Page 5 of 5

Re: Checks stop running randomly

Posted: Tue Jun 19, 2012 1:41 pm
by KevinD
Alas... no change...

Ran the DB upgrade (had to make some minor tweaks due to primary keys cols(varchar) being changed to text cols (which doesn't work in MySQL)) but nothing major.

The count on the frozen checks continues to rise until we trigger the script to force a check.

I would LOVE to do a remote session.
Feel free to email, PM, USPS, FedEX, smoke signals, or telepathically transmit that and we can get something arranged for 2 minutes from now if your available.

Re: Checks stop running randomly

Posted: Tue Jun 19, 2012 2:35 pm
by mguthrie
Just a follow up for other users who may read. This issue appears to be caused be using DNX with the Nagios Core 3.4.1 engine. Not sure of the exact cause yet. More detail will be posted as we find out.

Re: Checks stop running randomly

Posted: Tue Jun 19, 2012 3:25 pm
by mguthrie
Hey what version of the Nagios Core was running on the DNX slave machine(s)?

Re: Checks stop running randomly

Posted: Tue Jun 19, 2012 3:30 pm
by gwakem
Those were upgraded from r2.3 to r3.1 also, so Nagios Core 3.4.1. They have no configuration, so their databases are local and we didn't need to modify to the upgrade scripts.

Re: Checks stop running randomly

Posted: Fri Jun 22, 2012 3:47 pm
by mguthrie
Did my best to try and hunt this one down, but tracing it through the event timing loop is pretty brutal. I actually passed the question onto the nagios-devel mailing list on sourceforge to see if they have any ideas.

Re: Checks stop running randomly

Posted: Fri Jun 22, 2012 3:54 pm
by gwakem
We appreciate your work and help on tracking it down. I'm going to start investigating mod gearman on Monday, since it seems to be highly recommended. Any pointers or docs that have proven helpful for gottchas would be appreciated, but I'll be scouring the page as well as the documents section next week. Have a great weekend guys.
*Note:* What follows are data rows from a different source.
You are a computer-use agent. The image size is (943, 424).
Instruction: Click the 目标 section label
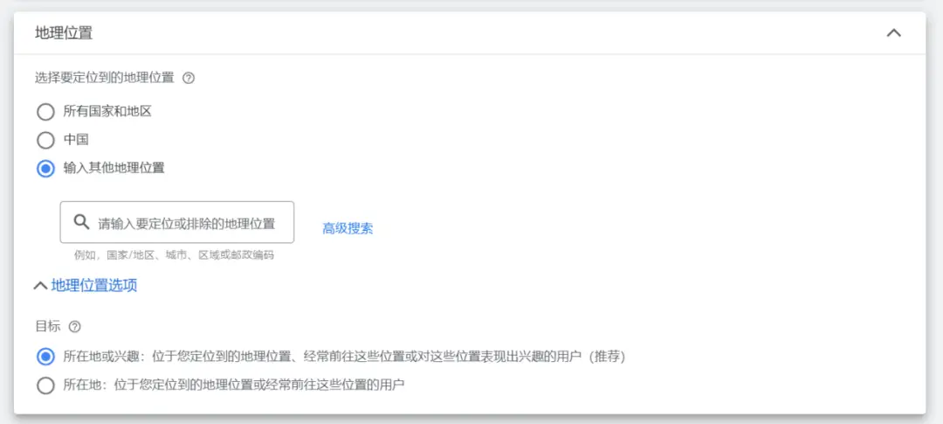point(48,327)
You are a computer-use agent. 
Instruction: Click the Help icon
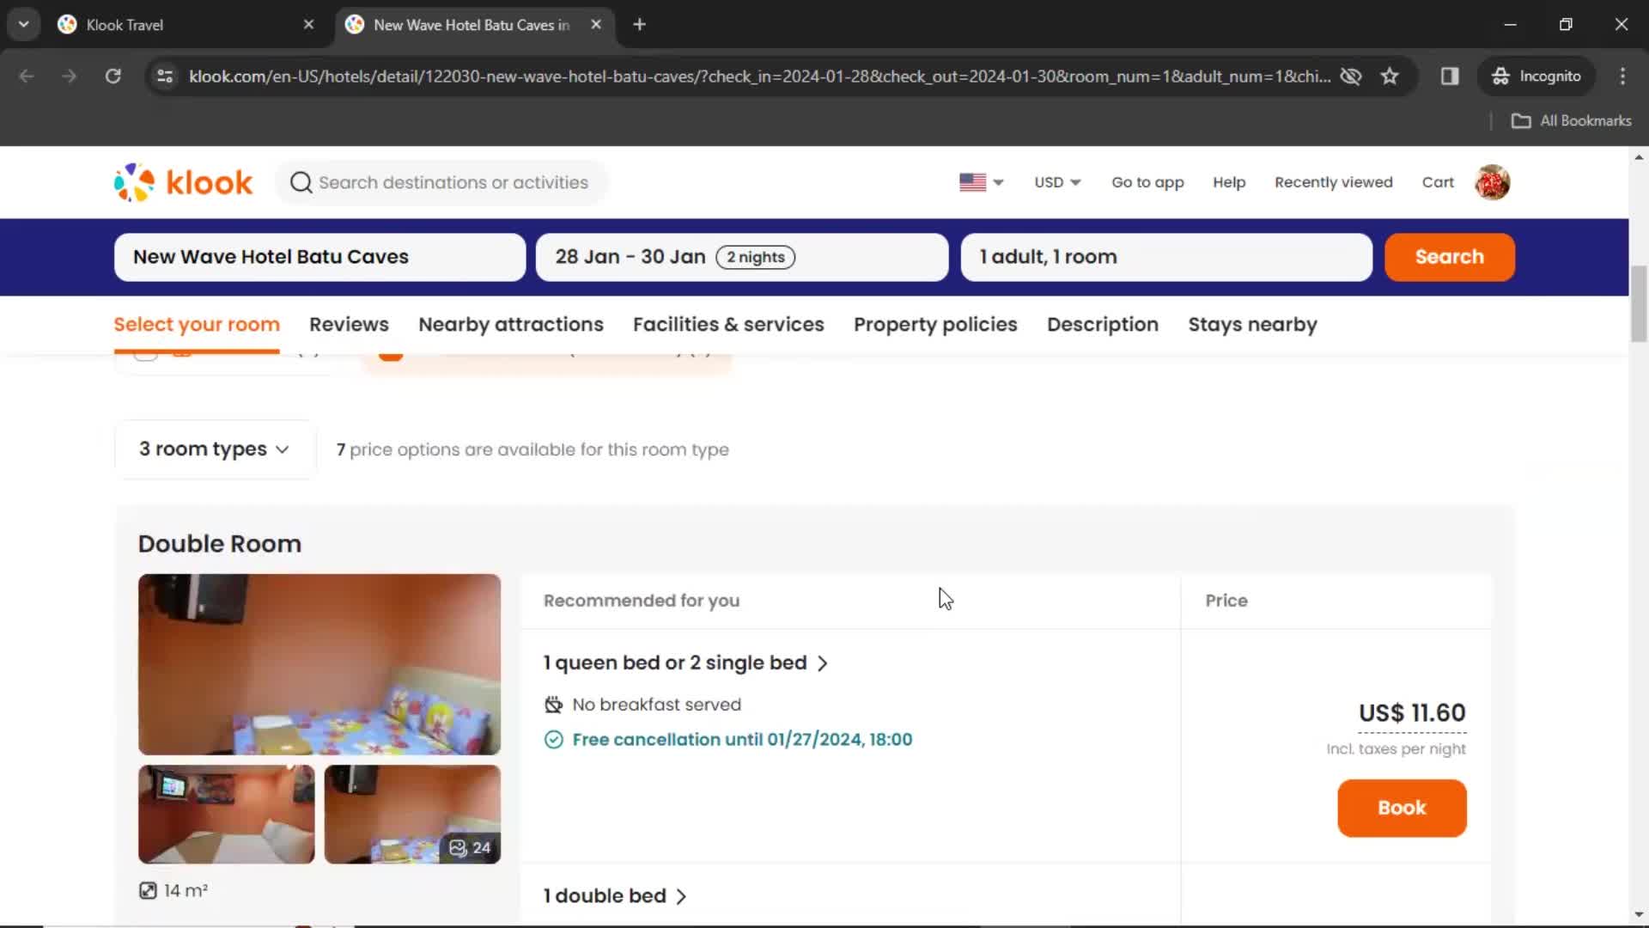1229,181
Re: Checks stop running randomly

Posted: Mon Jun 25, 2012 9:36 am
by scottwilkerson
Mod-gearman has the required items in RPM form now at http://mod-gearman.org/download/ so the install looks something like this

Code: Select all

cd /tmp
wget http://mod-gearman.org/download/v1.3.0/rhel6/x86_64/gearmand-0.25-1.rhel6.x86_64.rpm
wget http://mod-gearman.org/download/v1.3.0/rhel6/x86_64/gearmand-devel-0.25-1.rhel6.x86_64.rpm
wget http://mod-gearman.org/download/v1.3.0/rhel6/x86_64/mod_gearman-1.3.0-1.e.rhel6.x86_64.rpm
yum --nogpgcheck -y install gearmand-0.25-1.rhel6.x86_64.rpm
yum --nogpgcheck -y install gearmand-devel-0.25-1.rhel6.x86_64.rpm
yum --nogpgcheck -y install mod_gearman-1.3.0-1.e.rhel6.x86_64.rpm
you will need to add the NEB to the nagios.cfg, something like this

Code: Select all

broker_module=/usr/local/share/nagios/mod_gearman.o keyfile=/usr/local/share/nagios/secret.txt server=localhost eventhandler=yes hosts=yes services=yes

On each of the workers we need to adjust the config at /etc/mod_gearman/mod_gearman_worker.conf
workers we need to adjust the following values
server address is that of your gearmand server (usually Nagios Server)
server=localhost:4730
Shared key or keyfile needs to be the same on both the workers and gearmand server
key=should_be_changed
or
keyfile=

Re: Checks stop running randomly

Posted: Fri Jul 13, 2012 12:50 pm
by mguthrie
We were finally able to located and correct the check issue with DNX. The fix will be available in the upcoming 3.3 release, but if you'd like a patch sooner than that let me know and I'll get that to you. (Not sure if you moved to Mod Gearman or not).

Re: Checks stop running randomly

Posted: Fri Jul 13, 2012 2:27 pm
by gwakem
We did move to mod_gearman, and it is actually filling our needs a bit better. Thank you for letting us know though!